Imperial Chancellor (丞相)
- In office September or October 279 – 280
- Monarch: Sun Hao
- Preceded by: Lu Kai and Wan Yu

Military Adviser (軍師)
- In office c. 270s – September or October 279
- Monarch: Sun Hao

Colonel of the Garrison Cavalry (屯騎校尉)
- In office ?–?
- Monarch: Sun Xiu

Personal details
- Born: Unknown Xiangyang, Hubei
- Died: 280 He County or Dangtu County, Anhui
- Occupation: Official
- Courtesy name: Juxian (巨先)
- Peerage: Marquis of Shandu (山都侯)

= Zhang Ti =

Chinese Eastern Wu chancellor (died 280)

Zhang Ti (died 4 April 280), courtesy name Juxian, was an official of the state of Eastern Wu during the late Three Kingdoms period (220–280) of China. He was the last Imperial Chancellor of Wu. In 280, when the Jin dynasty invaded Wu as part of its strategy to reunify China under Jin rule, Zhang Ti led the Wu forces into battle to resist the Jin invasion. He was killed in action during a battle around present-day He and Dangtu counties in Anhui. Less than a month after Zhang's death, the Wu emperor Sun Hao surrendered to the Jin dynasty, thus bringing an end to the existence of Wu and the Three Kingdoms period.

==Life==
Zhang Ti's first appearance in historical records was during the Conquest of Shu by Wei. At the time, many people in Wu thought that the expedition would end in failure, as the Sima regents of Cao Wei (Sima Yi, Sima Shi and Sima Zhao) did not have the support of the masses. However, Zhang Ti had the opposite view: he thought that it was the Cao clan (Cao Cao, Cao Pi and Cao Rui) who did not have the support of the masses. The masses feared the might of Cao Cao, while Cao Pi and Cao Rui were cruel and engaged in massive construction projects.
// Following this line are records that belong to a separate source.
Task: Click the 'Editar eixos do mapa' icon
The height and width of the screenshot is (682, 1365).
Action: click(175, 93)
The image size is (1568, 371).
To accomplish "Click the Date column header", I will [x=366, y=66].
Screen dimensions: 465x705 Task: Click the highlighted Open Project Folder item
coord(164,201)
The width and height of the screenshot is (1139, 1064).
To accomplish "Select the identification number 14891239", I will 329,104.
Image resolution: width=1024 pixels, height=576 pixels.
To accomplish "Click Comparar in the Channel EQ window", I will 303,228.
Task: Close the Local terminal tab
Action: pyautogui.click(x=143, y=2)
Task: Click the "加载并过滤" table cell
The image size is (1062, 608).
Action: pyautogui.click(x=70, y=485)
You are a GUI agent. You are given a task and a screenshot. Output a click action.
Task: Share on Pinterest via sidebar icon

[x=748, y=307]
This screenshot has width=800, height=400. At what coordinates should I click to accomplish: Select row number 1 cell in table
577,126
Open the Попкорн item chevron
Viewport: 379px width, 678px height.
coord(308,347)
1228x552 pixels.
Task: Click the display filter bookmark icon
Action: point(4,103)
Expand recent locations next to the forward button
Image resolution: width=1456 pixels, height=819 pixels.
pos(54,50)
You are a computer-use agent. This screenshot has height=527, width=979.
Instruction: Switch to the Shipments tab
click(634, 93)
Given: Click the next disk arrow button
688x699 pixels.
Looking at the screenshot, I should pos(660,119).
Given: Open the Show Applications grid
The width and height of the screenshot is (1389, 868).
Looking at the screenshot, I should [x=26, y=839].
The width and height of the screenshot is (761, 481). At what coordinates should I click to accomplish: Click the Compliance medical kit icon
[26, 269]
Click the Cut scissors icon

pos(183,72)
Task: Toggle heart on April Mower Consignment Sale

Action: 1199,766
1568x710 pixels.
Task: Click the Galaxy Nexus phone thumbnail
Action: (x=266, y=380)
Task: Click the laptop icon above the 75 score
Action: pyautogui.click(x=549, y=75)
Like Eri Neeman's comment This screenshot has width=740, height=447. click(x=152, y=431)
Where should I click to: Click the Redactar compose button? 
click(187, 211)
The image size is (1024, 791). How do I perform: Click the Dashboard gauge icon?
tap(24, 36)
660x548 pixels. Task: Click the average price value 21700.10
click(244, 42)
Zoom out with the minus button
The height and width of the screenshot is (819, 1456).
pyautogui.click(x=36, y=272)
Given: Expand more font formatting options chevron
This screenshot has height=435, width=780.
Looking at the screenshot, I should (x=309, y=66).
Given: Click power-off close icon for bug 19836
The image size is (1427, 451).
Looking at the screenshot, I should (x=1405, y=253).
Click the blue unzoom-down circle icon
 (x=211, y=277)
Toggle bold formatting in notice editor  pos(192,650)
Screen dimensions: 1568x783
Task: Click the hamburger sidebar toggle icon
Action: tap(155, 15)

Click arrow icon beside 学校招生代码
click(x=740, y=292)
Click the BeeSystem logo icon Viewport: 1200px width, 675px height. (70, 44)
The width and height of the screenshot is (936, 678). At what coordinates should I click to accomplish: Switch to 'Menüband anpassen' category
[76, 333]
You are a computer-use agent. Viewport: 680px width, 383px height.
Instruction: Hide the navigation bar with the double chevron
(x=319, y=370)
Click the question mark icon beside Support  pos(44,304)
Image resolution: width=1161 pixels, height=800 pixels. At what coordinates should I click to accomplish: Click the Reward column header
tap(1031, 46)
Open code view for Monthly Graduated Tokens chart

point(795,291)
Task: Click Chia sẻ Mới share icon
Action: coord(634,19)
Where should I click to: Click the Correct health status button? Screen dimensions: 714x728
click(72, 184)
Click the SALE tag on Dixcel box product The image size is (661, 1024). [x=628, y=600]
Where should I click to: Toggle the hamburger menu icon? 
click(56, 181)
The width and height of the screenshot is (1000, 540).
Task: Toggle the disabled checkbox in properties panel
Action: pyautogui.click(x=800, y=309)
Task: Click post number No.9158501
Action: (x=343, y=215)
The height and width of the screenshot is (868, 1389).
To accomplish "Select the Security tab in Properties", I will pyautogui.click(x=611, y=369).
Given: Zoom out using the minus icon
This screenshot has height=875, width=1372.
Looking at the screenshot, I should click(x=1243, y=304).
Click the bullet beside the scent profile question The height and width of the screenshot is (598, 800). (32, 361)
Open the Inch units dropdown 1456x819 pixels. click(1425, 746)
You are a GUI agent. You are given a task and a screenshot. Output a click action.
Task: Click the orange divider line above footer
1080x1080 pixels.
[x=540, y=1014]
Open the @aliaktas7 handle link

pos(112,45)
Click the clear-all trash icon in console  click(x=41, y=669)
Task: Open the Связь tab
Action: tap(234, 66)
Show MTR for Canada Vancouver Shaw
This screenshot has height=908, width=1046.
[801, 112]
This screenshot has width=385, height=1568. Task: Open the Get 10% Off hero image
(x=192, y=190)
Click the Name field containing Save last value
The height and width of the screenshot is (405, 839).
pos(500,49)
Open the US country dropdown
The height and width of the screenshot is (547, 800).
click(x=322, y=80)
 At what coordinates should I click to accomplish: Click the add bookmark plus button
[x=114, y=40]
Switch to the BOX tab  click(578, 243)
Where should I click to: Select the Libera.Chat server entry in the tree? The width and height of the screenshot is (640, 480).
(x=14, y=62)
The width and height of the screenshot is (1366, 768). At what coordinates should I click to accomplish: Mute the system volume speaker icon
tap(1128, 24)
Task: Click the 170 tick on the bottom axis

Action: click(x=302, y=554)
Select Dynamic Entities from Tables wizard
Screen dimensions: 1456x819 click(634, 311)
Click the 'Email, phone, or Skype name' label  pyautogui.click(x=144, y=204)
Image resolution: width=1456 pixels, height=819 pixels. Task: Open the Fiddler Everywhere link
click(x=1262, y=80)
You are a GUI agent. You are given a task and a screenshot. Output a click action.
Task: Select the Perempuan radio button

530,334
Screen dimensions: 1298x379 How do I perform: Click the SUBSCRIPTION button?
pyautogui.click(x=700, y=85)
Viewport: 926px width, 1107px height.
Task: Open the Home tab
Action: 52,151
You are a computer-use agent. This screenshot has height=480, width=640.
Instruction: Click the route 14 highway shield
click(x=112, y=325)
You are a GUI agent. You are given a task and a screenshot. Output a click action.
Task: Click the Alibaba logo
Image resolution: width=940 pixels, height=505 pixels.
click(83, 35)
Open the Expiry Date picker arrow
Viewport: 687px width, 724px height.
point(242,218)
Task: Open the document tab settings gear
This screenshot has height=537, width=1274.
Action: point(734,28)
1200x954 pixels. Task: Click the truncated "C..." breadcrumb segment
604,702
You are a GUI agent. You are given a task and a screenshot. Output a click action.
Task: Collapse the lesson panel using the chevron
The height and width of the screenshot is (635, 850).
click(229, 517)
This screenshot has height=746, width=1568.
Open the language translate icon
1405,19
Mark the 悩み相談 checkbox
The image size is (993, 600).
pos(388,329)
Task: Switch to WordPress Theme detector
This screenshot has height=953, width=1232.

Zhang pointed out that the Three Rebellions in Shouchun did not stir further rebellions in the Wei heartlands; when Cao Mao was assassinated, there were also no major disturbances in Wei. On the other hand, it was Shu Han that was on its last legs. In the worst-case scenario, Wei could always try again if they failed this time round. While the people of Wu laughed at his words, Shu did eventually surrender to Wei.